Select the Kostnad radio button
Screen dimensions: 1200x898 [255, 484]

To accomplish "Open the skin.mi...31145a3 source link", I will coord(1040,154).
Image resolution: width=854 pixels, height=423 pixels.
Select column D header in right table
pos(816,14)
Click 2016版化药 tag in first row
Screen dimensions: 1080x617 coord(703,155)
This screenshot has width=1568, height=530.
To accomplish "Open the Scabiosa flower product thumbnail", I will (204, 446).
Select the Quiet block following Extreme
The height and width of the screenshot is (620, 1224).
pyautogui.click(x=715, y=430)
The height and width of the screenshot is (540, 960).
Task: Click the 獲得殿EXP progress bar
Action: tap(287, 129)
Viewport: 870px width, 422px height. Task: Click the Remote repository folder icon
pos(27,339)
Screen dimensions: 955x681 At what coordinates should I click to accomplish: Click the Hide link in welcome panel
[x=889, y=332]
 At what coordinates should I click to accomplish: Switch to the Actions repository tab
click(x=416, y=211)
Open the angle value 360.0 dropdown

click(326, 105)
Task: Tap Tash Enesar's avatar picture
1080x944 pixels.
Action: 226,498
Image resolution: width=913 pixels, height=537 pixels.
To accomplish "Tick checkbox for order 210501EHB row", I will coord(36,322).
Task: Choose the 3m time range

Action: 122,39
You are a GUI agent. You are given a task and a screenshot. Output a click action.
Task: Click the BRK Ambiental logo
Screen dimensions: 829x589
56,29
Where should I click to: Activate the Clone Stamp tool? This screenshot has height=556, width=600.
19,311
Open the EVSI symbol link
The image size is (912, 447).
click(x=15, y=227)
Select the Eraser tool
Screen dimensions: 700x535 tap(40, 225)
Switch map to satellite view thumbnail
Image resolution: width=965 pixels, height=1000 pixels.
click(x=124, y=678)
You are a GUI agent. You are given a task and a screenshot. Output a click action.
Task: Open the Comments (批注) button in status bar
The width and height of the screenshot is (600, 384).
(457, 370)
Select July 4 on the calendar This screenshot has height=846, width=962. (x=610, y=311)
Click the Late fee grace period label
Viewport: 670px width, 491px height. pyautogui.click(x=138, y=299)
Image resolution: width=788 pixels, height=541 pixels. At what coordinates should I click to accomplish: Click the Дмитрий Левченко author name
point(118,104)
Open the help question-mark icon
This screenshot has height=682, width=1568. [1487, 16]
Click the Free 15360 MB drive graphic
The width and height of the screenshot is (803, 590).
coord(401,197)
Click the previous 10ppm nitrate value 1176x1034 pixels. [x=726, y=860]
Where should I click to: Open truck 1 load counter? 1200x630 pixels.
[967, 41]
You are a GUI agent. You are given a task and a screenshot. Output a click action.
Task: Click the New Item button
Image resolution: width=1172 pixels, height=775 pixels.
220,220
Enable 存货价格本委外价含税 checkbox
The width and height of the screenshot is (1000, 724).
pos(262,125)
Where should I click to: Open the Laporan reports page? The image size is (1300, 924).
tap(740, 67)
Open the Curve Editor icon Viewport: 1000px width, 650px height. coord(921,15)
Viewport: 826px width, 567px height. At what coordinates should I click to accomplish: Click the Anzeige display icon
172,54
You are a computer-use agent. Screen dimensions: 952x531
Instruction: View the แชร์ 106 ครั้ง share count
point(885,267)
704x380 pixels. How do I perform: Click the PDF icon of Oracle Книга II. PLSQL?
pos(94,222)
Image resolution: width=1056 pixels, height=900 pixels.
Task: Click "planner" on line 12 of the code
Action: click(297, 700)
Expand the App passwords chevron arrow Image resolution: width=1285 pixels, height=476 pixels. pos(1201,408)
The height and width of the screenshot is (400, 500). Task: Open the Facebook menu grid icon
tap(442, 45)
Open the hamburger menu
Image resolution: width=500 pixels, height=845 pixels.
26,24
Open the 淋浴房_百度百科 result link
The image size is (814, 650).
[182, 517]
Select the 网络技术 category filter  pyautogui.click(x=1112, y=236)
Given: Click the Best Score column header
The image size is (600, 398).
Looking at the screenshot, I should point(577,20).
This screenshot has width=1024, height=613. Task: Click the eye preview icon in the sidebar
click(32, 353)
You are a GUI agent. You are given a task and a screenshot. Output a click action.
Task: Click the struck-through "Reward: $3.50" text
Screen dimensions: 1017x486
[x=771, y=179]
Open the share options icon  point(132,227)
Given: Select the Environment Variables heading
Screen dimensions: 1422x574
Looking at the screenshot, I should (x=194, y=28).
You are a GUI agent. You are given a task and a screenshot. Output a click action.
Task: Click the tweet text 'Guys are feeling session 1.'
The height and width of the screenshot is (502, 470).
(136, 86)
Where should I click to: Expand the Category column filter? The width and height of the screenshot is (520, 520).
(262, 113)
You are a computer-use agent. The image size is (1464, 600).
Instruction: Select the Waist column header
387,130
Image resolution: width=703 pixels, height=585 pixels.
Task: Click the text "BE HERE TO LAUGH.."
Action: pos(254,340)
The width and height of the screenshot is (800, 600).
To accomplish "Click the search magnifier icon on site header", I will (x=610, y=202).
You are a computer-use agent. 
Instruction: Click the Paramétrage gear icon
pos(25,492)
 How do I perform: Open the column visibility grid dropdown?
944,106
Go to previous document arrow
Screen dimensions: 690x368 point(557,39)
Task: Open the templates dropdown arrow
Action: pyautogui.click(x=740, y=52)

---------------

ACTIVITY: Print the line that contains "How do I perform: Open", then every later line of the entries above up to and including the last, all exactly as written.

RESPONSE TO THIS EXERCISE:
 How do I perform: Open the column visibility grid dropdown?
944,106
Go to previous document arrow
Screen dimensions: 690x368 point(557,39)
Task: Open the templates dropdown arrow
Action: pyautogui.click(x=740, y=52)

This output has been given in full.